Activity:
Using the records below, repeat exactly the lines from the one holding "Task: Open Run Configurations... dialog" through the one holding "400x895 pixels.", both ends included, and no others.

Dataset entries
= Beginning of Section =
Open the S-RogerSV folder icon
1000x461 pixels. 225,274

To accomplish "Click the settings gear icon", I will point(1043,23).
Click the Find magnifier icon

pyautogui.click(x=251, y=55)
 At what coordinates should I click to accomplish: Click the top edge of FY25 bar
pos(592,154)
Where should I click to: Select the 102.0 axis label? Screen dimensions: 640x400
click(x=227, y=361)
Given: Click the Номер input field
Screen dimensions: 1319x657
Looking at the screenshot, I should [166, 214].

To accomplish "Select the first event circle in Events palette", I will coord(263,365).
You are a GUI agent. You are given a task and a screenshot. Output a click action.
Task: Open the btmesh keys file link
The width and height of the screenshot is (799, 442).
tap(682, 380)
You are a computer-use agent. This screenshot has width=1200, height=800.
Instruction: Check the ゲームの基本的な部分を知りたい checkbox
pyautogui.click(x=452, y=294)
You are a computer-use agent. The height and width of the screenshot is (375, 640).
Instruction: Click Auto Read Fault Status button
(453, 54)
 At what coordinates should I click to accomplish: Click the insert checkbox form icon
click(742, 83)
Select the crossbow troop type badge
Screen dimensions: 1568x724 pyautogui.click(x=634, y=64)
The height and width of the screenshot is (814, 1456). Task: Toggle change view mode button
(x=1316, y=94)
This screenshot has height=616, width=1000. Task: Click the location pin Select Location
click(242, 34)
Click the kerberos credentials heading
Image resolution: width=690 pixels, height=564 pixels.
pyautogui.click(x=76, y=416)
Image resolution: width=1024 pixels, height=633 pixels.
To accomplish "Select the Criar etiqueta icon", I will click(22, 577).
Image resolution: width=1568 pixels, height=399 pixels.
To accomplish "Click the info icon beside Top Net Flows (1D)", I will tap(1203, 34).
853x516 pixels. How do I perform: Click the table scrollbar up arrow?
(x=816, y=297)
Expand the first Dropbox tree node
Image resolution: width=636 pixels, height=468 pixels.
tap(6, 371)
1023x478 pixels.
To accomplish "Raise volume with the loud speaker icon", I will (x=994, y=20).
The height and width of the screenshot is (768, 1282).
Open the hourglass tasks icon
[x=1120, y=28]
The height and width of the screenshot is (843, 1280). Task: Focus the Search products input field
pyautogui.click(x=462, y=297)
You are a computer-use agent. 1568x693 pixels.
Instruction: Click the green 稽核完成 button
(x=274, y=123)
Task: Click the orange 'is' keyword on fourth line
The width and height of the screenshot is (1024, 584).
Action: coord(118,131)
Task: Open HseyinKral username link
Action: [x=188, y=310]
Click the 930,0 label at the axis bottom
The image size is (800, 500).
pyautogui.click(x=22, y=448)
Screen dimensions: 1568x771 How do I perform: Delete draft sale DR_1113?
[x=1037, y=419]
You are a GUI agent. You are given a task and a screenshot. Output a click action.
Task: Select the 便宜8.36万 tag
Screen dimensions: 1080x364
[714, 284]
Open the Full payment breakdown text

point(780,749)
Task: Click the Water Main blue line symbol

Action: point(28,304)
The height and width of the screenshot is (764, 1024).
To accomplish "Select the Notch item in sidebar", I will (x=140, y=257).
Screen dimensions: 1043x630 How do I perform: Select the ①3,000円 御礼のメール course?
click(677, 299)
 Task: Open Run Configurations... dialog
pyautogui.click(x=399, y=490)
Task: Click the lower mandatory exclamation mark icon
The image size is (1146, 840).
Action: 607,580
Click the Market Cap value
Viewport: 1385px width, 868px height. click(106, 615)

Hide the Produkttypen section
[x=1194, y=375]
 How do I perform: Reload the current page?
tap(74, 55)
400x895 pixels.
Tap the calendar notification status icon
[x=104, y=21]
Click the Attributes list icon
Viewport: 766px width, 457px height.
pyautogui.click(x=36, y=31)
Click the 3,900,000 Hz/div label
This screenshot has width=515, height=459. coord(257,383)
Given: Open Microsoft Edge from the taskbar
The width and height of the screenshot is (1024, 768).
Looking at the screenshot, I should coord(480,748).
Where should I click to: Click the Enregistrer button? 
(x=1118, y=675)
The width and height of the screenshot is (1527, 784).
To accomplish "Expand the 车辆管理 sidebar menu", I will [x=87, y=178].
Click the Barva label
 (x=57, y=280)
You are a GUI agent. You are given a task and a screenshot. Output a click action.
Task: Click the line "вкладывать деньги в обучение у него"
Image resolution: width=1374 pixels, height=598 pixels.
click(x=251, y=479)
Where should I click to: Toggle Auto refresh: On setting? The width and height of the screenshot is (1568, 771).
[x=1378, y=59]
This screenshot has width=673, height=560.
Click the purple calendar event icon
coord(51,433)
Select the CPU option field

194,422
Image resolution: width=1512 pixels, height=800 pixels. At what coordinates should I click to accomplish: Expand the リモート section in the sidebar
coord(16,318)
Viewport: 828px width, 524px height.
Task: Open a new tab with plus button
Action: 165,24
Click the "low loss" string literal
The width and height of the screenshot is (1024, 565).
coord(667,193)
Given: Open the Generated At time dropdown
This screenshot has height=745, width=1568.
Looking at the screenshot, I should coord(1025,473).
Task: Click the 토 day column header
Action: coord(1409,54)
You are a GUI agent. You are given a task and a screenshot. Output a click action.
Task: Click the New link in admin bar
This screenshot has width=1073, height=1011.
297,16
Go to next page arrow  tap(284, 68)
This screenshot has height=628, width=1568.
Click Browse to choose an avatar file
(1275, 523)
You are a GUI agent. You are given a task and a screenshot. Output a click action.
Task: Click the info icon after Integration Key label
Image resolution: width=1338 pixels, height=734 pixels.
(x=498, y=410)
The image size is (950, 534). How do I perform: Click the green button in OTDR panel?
= End of Section =
Task output:
 Task: Open Run Configurations... dialog
pyautogui.click(x=399, y=490)
Task: Click the lower mandatory exclamation mark icon
The image size is (1146, 840).
Action: 607,580
Click the Market Cap value
Viewport: 1385px width, 868px height. click(106, 615)

Hide the Produkttypen section
[x=1194, y=375]
 How do I perform: Reload the current page?
tap(74, 55)
400x895 pixels.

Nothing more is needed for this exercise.